Word and element locating records:
============

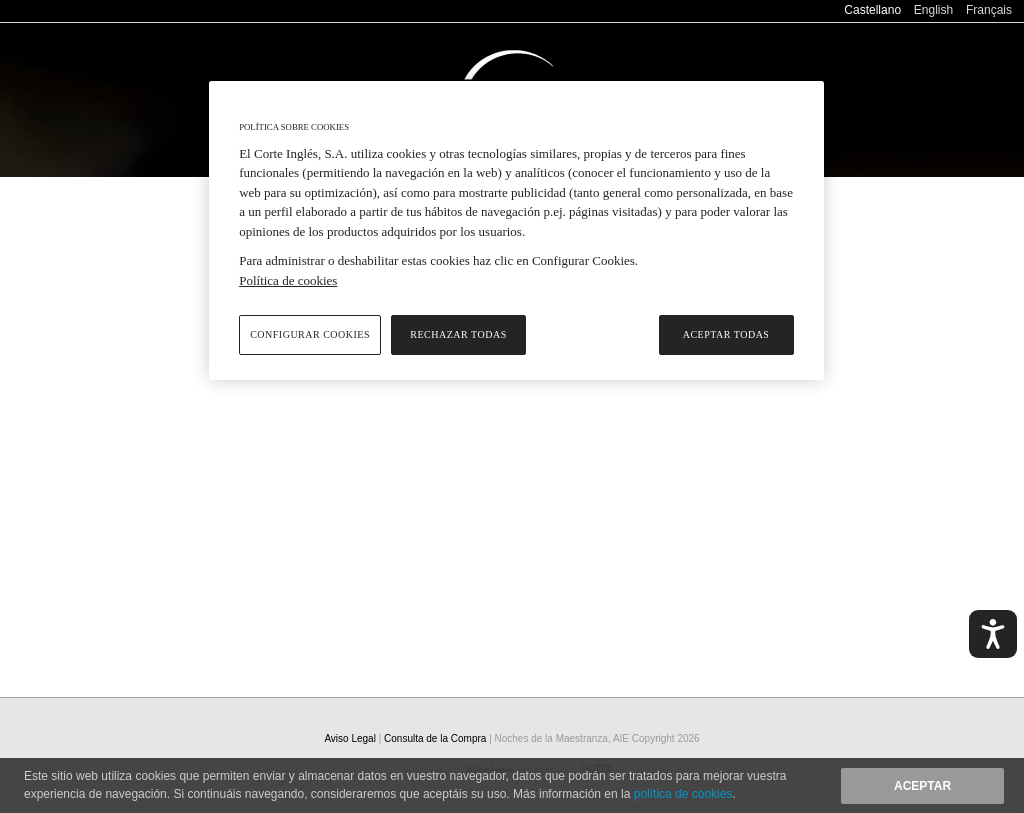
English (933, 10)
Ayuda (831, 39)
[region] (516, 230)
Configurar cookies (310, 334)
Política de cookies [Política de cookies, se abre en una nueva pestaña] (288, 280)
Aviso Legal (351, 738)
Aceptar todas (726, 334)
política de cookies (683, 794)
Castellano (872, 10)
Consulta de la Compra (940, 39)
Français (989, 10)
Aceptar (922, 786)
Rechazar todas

============

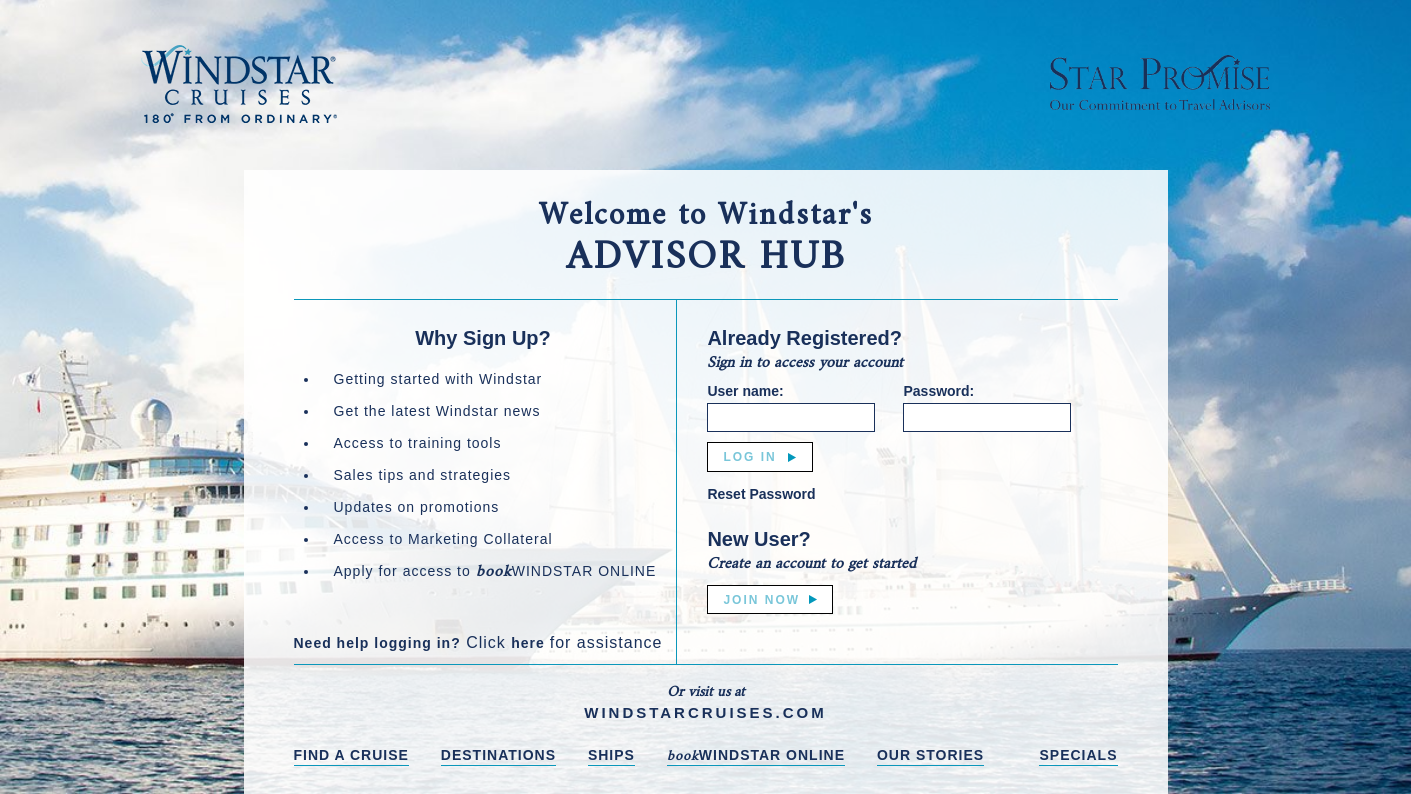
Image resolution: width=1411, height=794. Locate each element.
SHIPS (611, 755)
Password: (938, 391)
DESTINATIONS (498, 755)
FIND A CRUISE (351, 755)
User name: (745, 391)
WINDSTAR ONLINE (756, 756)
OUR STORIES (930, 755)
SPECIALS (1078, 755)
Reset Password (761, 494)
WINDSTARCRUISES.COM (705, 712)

============

Rewrite the records from the line with "WINDSTAR ONLINE (756, 756)" through the line with "WINDSTARCRUISES.COM (705, 712)", putting "DEALS" in place of "SPECIALS" and changing nothing else.

_SOLUTION TO THIS EXERCISE_
WINDSTAR ONLINE (756, 756)
OUR STORIES (930, 755)
DEALS (1078, 755)
Reset Password (761, 494)
WINDSTARCRUISES.COM (705, 712)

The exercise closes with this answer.